New gun violence study has 'major shortcomings'
I'm sure my friend Howard Nemerov will be out soon with a debunking of this new gun control study that purports to show that states with more restrictive gun laws have a lower incidence of gun deaths.
The new study, published "Online First" by JAMA Internal Medicine, looked at rates of violent deaths over four years -- from 2007 to 2010 -- and looked at how their distribution related to the patchwork of state laws governing gun ownership. It found that in those states with the most restrictive gun laws, rates of violent deaths were significantly lower than in those that had the least stringent laws on their books.
When it looked at gun deaths by suicide, the study found a particularly deep divide between stringent-gun-law states and states with few restrictions in gun laws: Compared with states that had a "legislative strength score" in the top quartile of restrictiveness (they have between nine and 24 gun control laws on their books), those states with a legislative strength score in the bottom quartile (having zero to two gun-control laws on their books) had on average 6.25 more gun suicides per 100,000 people.

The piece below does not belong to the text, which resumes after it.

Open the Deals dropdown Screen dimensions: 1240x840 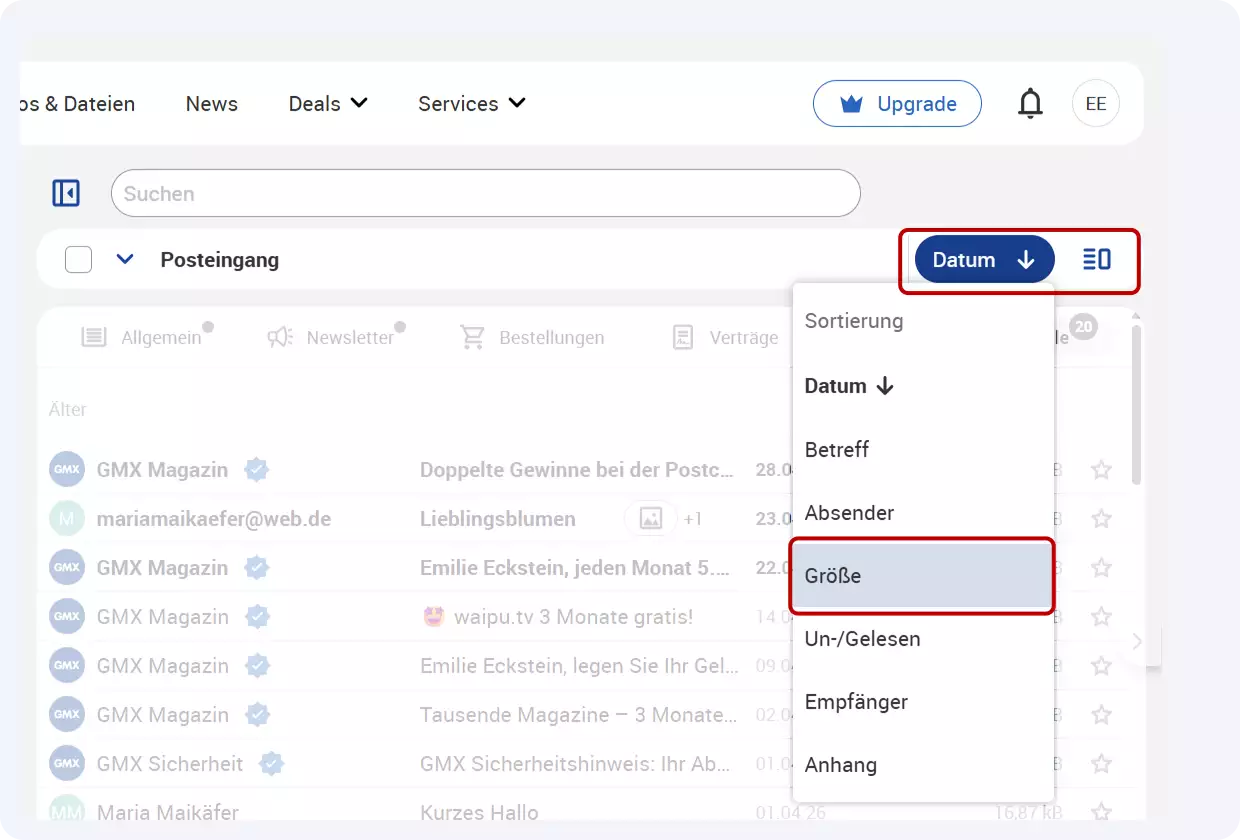327,103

The gap in homicide deaths between states with most-restrictive and least-restrictive gun laws was far narrower. In the most restrictive states, there was on average one fewer gun-related homicide for every 250,000 people.

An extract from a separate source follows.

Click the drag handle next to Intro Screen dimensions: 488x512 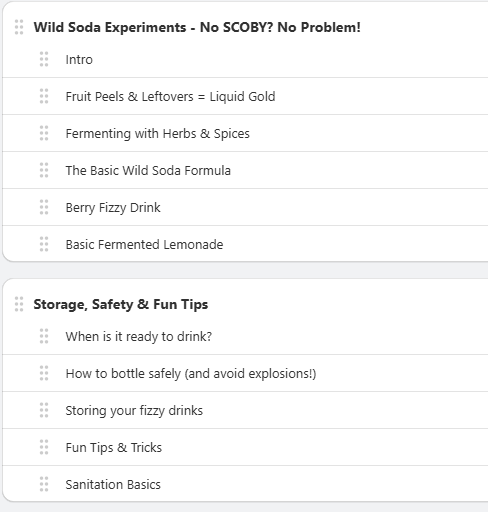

Only one, tiny, problem; the study is bogus:
A commentary on the study, also published "Online First" in JAMA Internal Medicine, said that as scientific research and as a guidepost to policymaking on guns, the study has major shortcomings and that its findings were unclear.
Gun violence expert Dr. Garen Wintemute wrote that the key measure of states' laws -- the legislative strength score -- hasn't been proved reliable and meaningful. The study treats all gun laws as if they should have equal impact, he added. The authors, he wrote, fail to take into account the flow of guns across state borders, or the fact that states with restrictive laws probably have lower rates of gun ownership.
Because gun laws are largely designed to prevent or deter the criminal use of guns, the study's most notable findings -- linking gun laws to reduced suicides -- makes no sense, wrote Wintemute, an emergency physician and director of UC Davis' Violence Prevention Research Program.
The authors, wrote Wintemute "did well with the data available to them." But in the end, they can provide "no firm guidance" about which gun laws work to reduce violence and how.
No doubt that this study will make it's way to the floor of Congress and be cited as "proof" that gun control works. And the truth will still be putting on its shoes will the lie flies halfway around the world.